Légende : Les veilleurs peuvent bénéficier de cartographies illustrant les interactions entre différents acteurs d’un marché élaborées à partir de nombreuses sources (web, brevets, rapports, bases de données, réseaux sociaux…). (Freepik Premium/pkproject)
Geotrend, racheté par ChapsVision en 2023, propose une expérience similaire sous forme de cartographie mettant en évidence les interactions économiques et technologiques entre les acteurs d’un marché. Particulièrement souple, cette plateforme est en mesure de puiser dans de nombreuses sources : web, brevets, rapports, bases de données, réseaux sociaux… À la clé, la promesse "d’extraire des informations clés des documents et de qualifier les différents types de relations entre ces acteurs (investissements, partenariats, compétitions, litiges…)".

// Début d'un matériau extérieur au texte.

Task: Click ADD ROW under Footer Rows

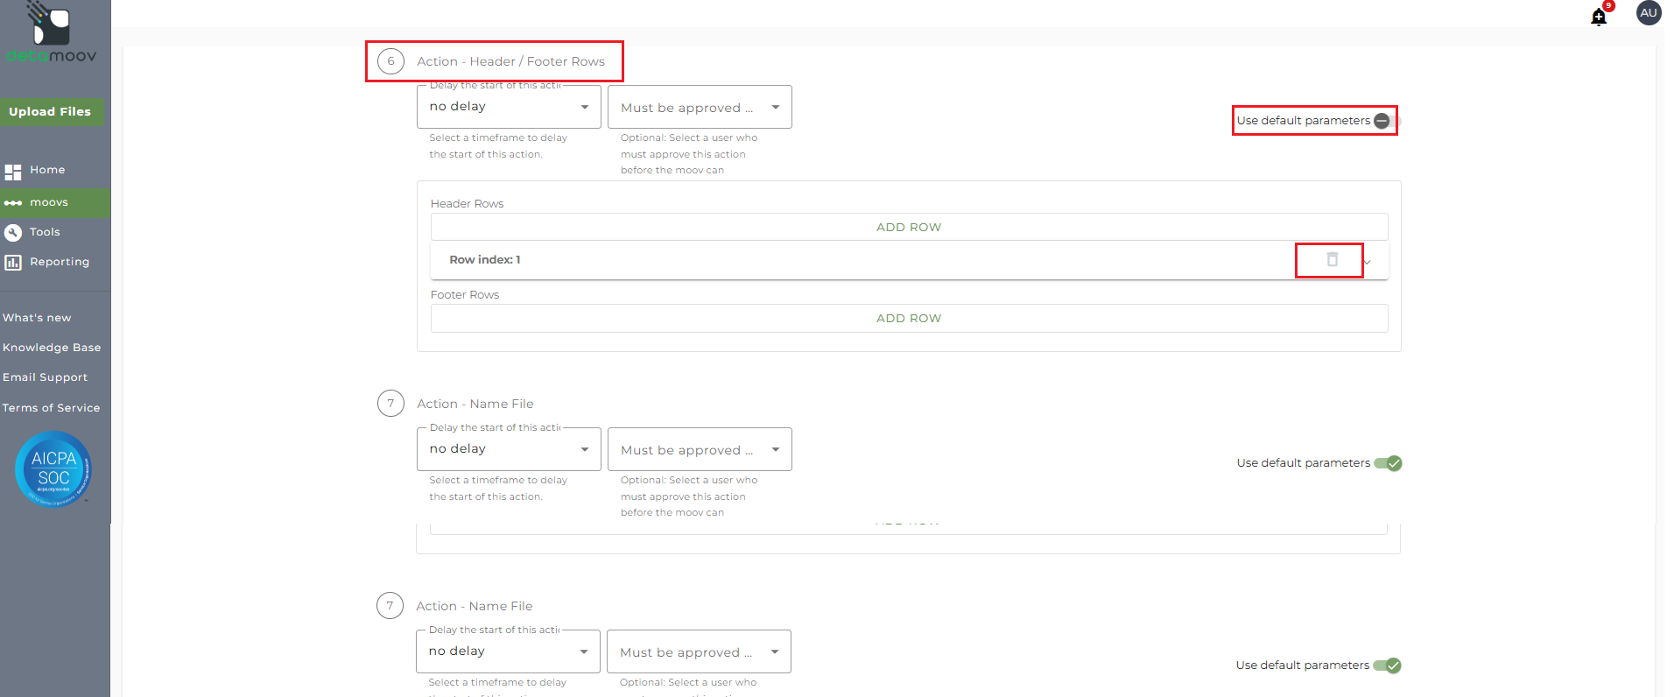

Sollicité pour tous les besoins, l’IA n’est cependant pas la panacée pour Mickaël Réault, fondateur et PDG de l’éditeur Sindup : "l’intelligence artificielle apporte certes des avantages considérables en matière de productivité, mais il faut la considérer comme une intelligence auxiliaire au sens où l’entend le scientifique Joël de Rosnay. L’intelligence artificielle a en effet un coût écologique. Elle est une grande consommatrice d’eau, de minerais et son bilan carbone pose problème…".